Michael Chabon, the author of modern masterpieces like The Amazing Adventures of Kavalier and Clay and Wonder Boys, is accompanied Gabriel Bá in the backup feature “Kawaii-Five 0”. The story is all about the experience and feeling of reading these images. In ten pages it jumps six weeks, wildly dropping characters, locations, and acronyms. It contains elements of science fiction and secret organizations, but it’s all about rock and roll.
It’s confrontation, sometimes as direct as a punch in the face and other times as subtle as a panther at night. It’s attitude throwing what people claim to want back in their faces. You can almost hear The Ramones tearing down CBGBs in the background. Chabon exerts humorous muscles delivering punchlines along with the punches. A back-and-forth between a rock critic and a street musician delivers a hilarious punchline.

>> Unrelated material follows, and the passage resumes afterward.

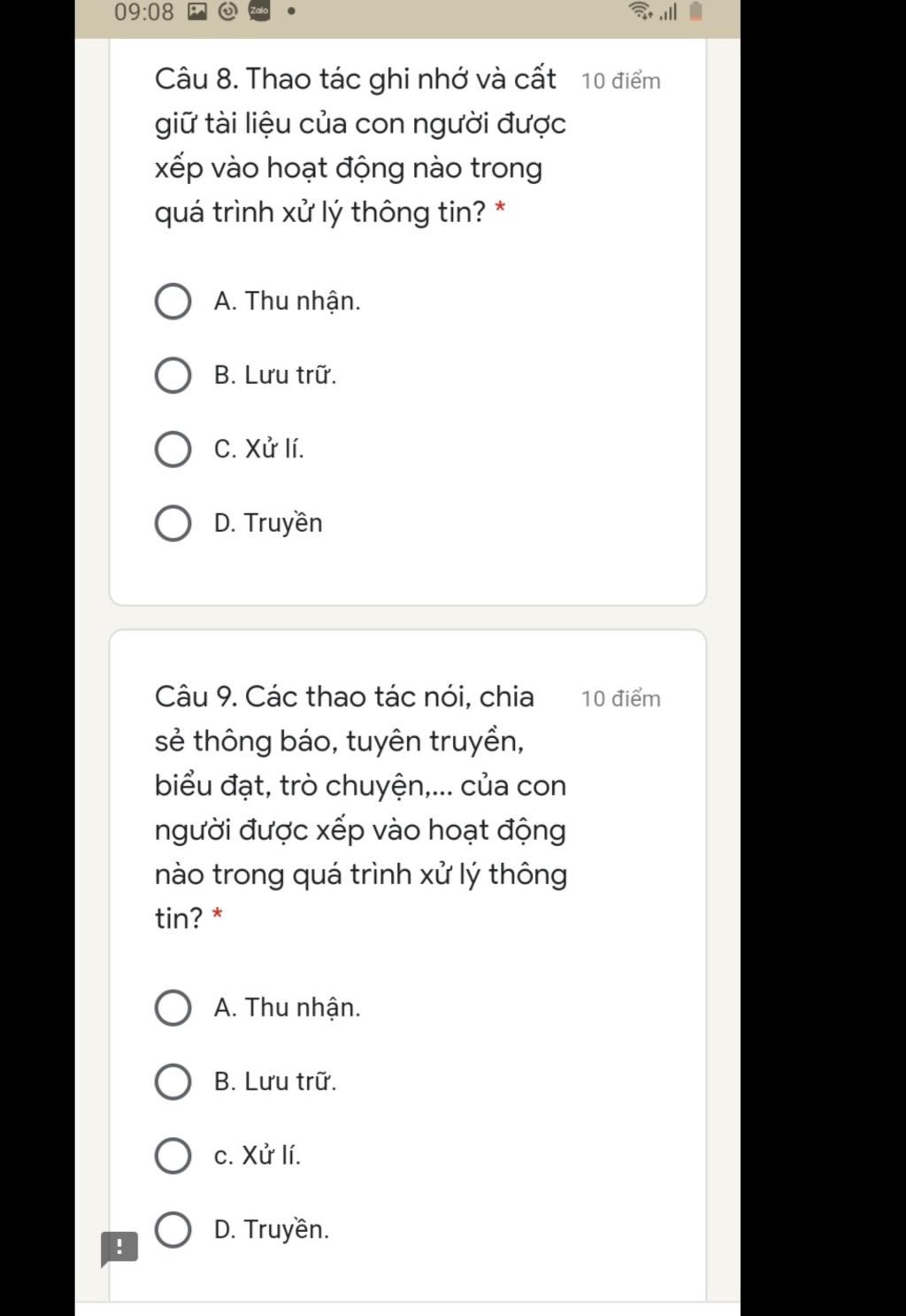Tap the battery status icon
The height and width of the screenshot is (1316, 906).
coord(696,12)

It’s Bá who really owns this story though. He makes the music that rolls through these panels come to life. The street musicians notes roll out of a stand up base like cigarette smoke, streaming into the night air. Her body as she performs and interacts with the critic is all confidence and gusto, creating a sex-filled swagger that sings. The one splash page in “Kawaii-Five 0” nails the raw energy and madness of a rock concert. It’s wild, frenetic energy with lights and bodies gyrating. Peter’s warm colors roll up the page from the darkness of the audience like a catching fire.
Casanova: Acedia #1 is 21st Century comics distilled to their purest form. It is two writer-artist teams with impeccable resumes telling stories exactly how they want to tell them. Words and images fuse together to prod at reader’s brains, cajoling them from their standard routine of skimming panels into a much more active process. Much like the femme fatales that Casanova Quinn encounters, it is a comic that is alluring, but one that demands you work to get close, and even when you do there’s no guarantee of a safe or comfortable experience. It teases and chides you, so that when it’s over the only logical step is to return to the beginning and go again.
Casanova is back and it’s so damn good.